Rudra jadąc po nieboskłonie swym kryształowo czystym rydwanem, radował oczy wszystkich niebian swą jasnością, otoczony przez proroków, bogów, gandharwów, węże, rzeki, drzewa, apsary, konstelacje, planety, dzieci bogów i kobiety o różnych kształtach, które sypały kwiaty, oddając mu cześć. Razem z nim jechał Księżyc (Soma) ukryty pod swym baldachimem, mając po swych dwóch stronach Wiatr i Ogień i wiele różnych nauk stworzonych przez mędrców szło w przedniej straży.

Najwyższy Bóg Śiwa rzekł do Skandy: ‘O synu, we wszystkich swoich przedsięwzięciach zawsze patrz na mnie i oddawaj mi cześć, gdyż to ci pomoże osiągnąć najwyższe dobro’. Skanda rzekł: ‘O ojcze, niech tak się stanie’.

I gdy Śiwa po ojcowsku ściskał Skandę, pojawił się nagle potężny omen, który oszołomił bogów. Ziemia jęknęła i zatrzęsła się, a cały wszechświat pokryły nieprzeniknione ciemności. Na widok tego znaku zadrżał sam Śiwa jak i jego małżonka Uma, bogowie i prorocy. I gdy tak wszyscy stali oszołomieni, przed nimi ukazała się budząca grozę potężna armia demonów asurów uzbrojona we wszelkie rodzaje broni, zasłaniając sobą niebo jak potężna góra lub chmura monsunowa. Wydając z siebie przeraźliwy ryk, ta potężna demoniczna siła runęła potopem na Śiwę i otaczających go bogów, rozpoczynając wielką bitwę. Zwarte szeregi bogów rozpadły się natychmiast zasypane przez masą strzał i innej broni. Zbita z tropu armia bogów rozpadała się zalana przez potęgę demonów asurów, będąc jak las pożerany przez ogień. Niebianie nie znajdując dla siebie ratunku, padali trupem masakrowani w tej wielkiej bitwie.

Indra widząc klęskę swych wojsk i chcąc dodać bogom odwagi, zawołał: ‘O potężni wojownicy, pozbądźcie się lęku i chwyćcie za broń. Skupcie swój umysł na swej waleczności i nie martwcie się o nic! Zniszczcie tych łajdackich asurów o wstrętnym wyglądzie! Prowadzeni przeze mnie zaatakujcie z pełną mocą tych potężnych danawów!’
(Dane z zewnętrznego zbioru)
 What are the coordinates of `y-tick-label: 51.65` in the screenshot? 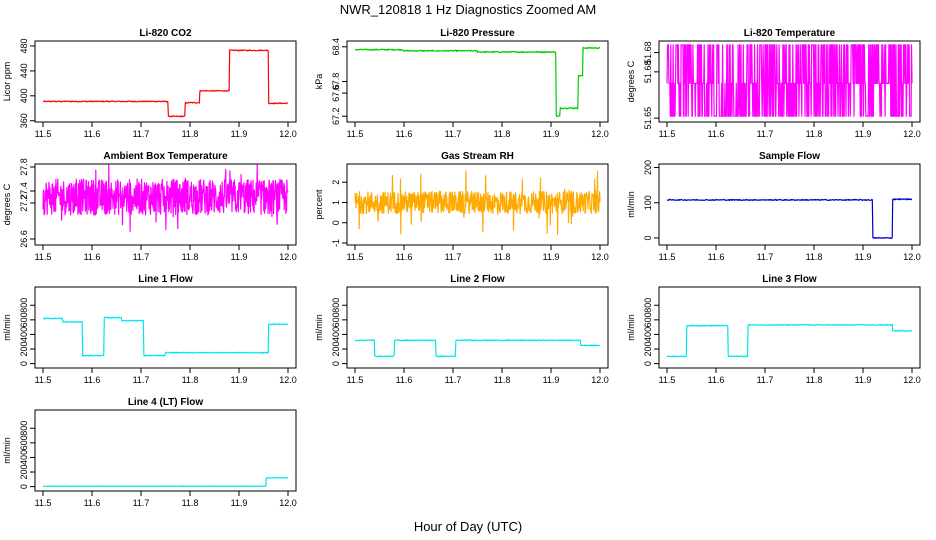 It's located at (648, 118).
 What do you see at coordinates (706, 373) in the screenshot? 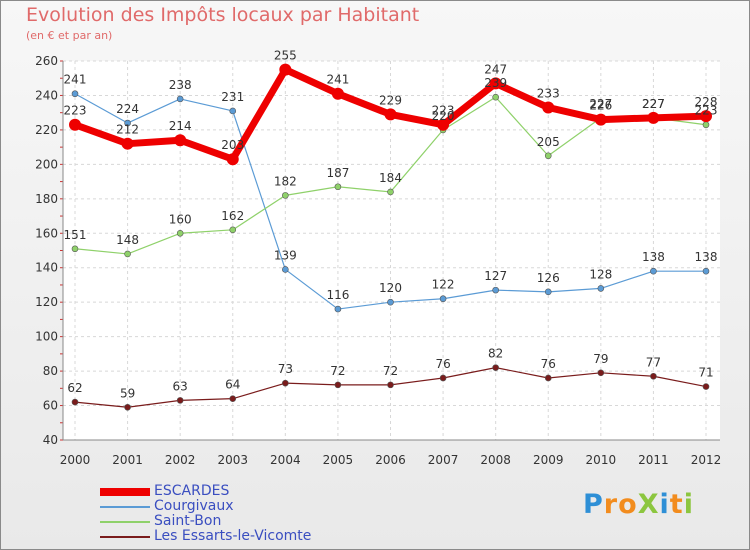
I see `data-label: 71` at bounding box center [706, 373].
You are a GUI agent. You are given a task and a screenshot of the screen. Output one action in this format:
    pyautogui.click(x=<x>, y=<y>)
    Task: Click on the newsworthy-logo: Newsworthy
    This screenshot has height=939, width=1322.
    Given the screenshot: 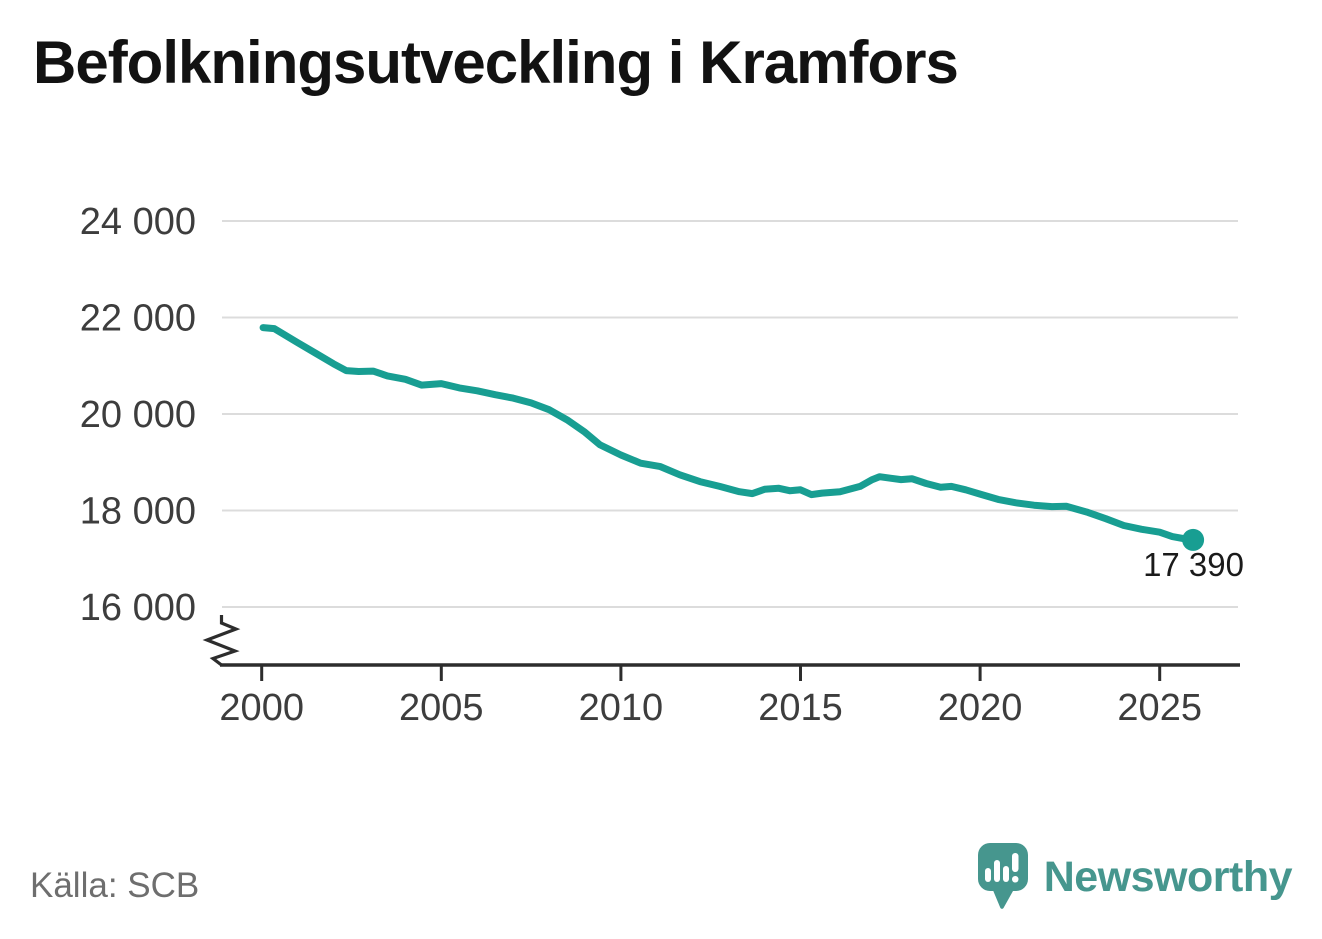 What is the action you would take?
    pyautogui.click(x=1135, y=877)
    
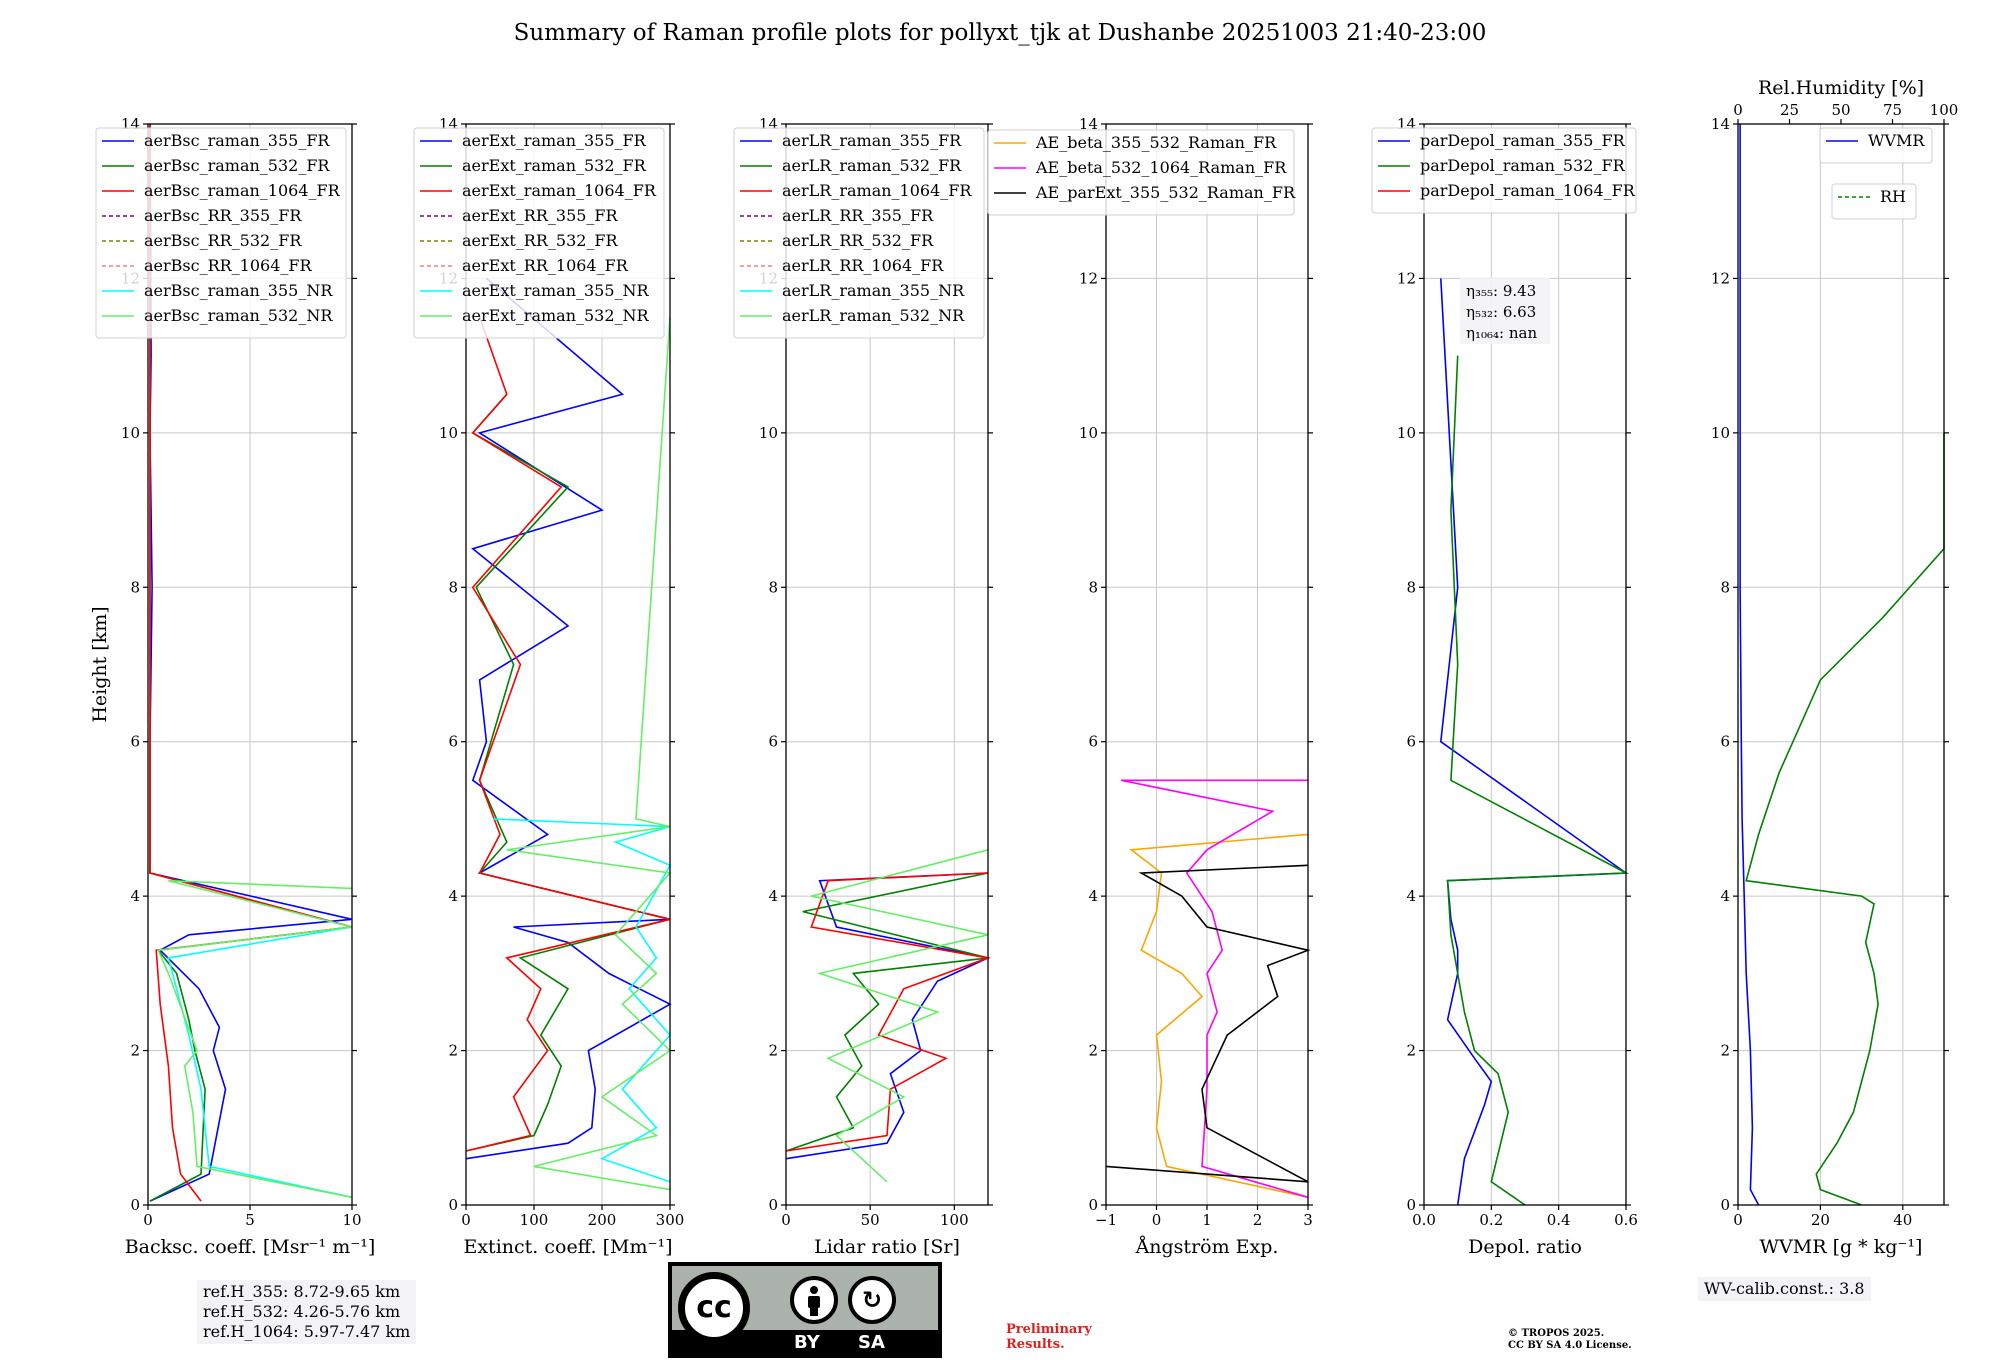 This screenshot has width=2000, height=1360. I want to click on series-line-aerExt_raman_532_NR, so click(589, 754).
Bogowie, którym słowa Indry dodały na chwilę ducha, znajdując w nich oparcie, zaatakowali asurów, przechylając szalę zwycięstwa na swą stronę. Wkrótce jednak los bitwy znowu się odwrócił, gdy naprzeciw bogów stanął potężny danawa o imieniu Mahisza i rzucił w ich kierunku potężną górą. Bogowie miażdżeni przez kamienie uciekali w popłochu.

Podniecony swym zwycięstwem demon Mahisza ruszył bez wahania w kierunku rydwanu Rudry (Śiwy) i uchwycił go za potężny maszt. Na ten widok głęboko jęknęły ziemia i niebo, a wielcy prorocy padali omdleni, podczas gdy z piersi demonów asurów wyrwał się okrzyk zwycięstwa. Demon Mahisza zawył przeraźliwie pewien zwycięstwa, gdyż nie wiedział, że wielki bóg Śiwa celowo powstrzymywał się od kontrataku, gdyż chciał pozostawić Skandzie honor zabicia demona.

I Skanda w swej szacie o kolorze krwi, z szyją ozdobioną krwistoczerwoną girlandą i z zakrwawionymi wargami ruszył na swym potężnym jak słońce rydwanie w kierunku demona i wyrzucając swą włócznię śakti, uderzył go w głowę. Głowa Mahiszy rozpadła się na dwoje i potężny demon padł martwy na ziemię. Skanda nie zaprzestawał jednak rzucania swą włócznią, która zabijając tysiące asurów, powracała do jego dłoni, aby ponownie uderzyć we wroga. A tych, których nie dosięgła jego włócznia, pożerali straszliwi mięsożerni towarzysze Skandy, którzy ucztując na ich ciałach i wypijając ich krew, oczyszczali świat z obecności asurów.

W taki to sposób Skanda dzięki swej własnej mocy pokonał asurów, którzy są odwiecznymi wrogami bogów, będąc jak słońce, które pokonujące ciemność, jak ogień pochłaniający drzewa lub jak góra pokonująca chmury. I gdy zwycięski odbierał honory od trzydziestu bogów, sam oddawał honory Najwyższemu Bogowi Śiwie.

Po zwycięstwie Indra uściskał Skandę i rzekł: ‘O największy ze zwycięzców, niech będzie ci chwała. Zwyciężyłeś potężnego demona Mahiszę, którego życia bronił dar, który otrzymał on od Brahmy i dzięki któremu mógł złamać siłę bogów jak marną wiązkę słomy. Pozbawiłeś życia tego rywala bogów, kładąc dodatkowo trupem setki danawów równie potężnych jak on, którzy czerpali radość z upokarzania bogów, podczas gdy innych pożarli setkami twoi przeraźliwi towarzysze. Jesteś niezwyciężony i nie do pokonania tak jak Najwyższy Bóg Śiwa i dzięki swym uczynkom zdobyłeś niegasnącą sławę’ ”.

I tymi słowami mędrzec Markandeja zakończył swą opowieść o chaosie towarzyszącym narodzinom boga wojny Skandy i o tym jak bóg Skanda zostając dowódcą boskiej armii i zdobywając łaskę Śiwy, pokonał demony asury i wzmocnił siłę bogów.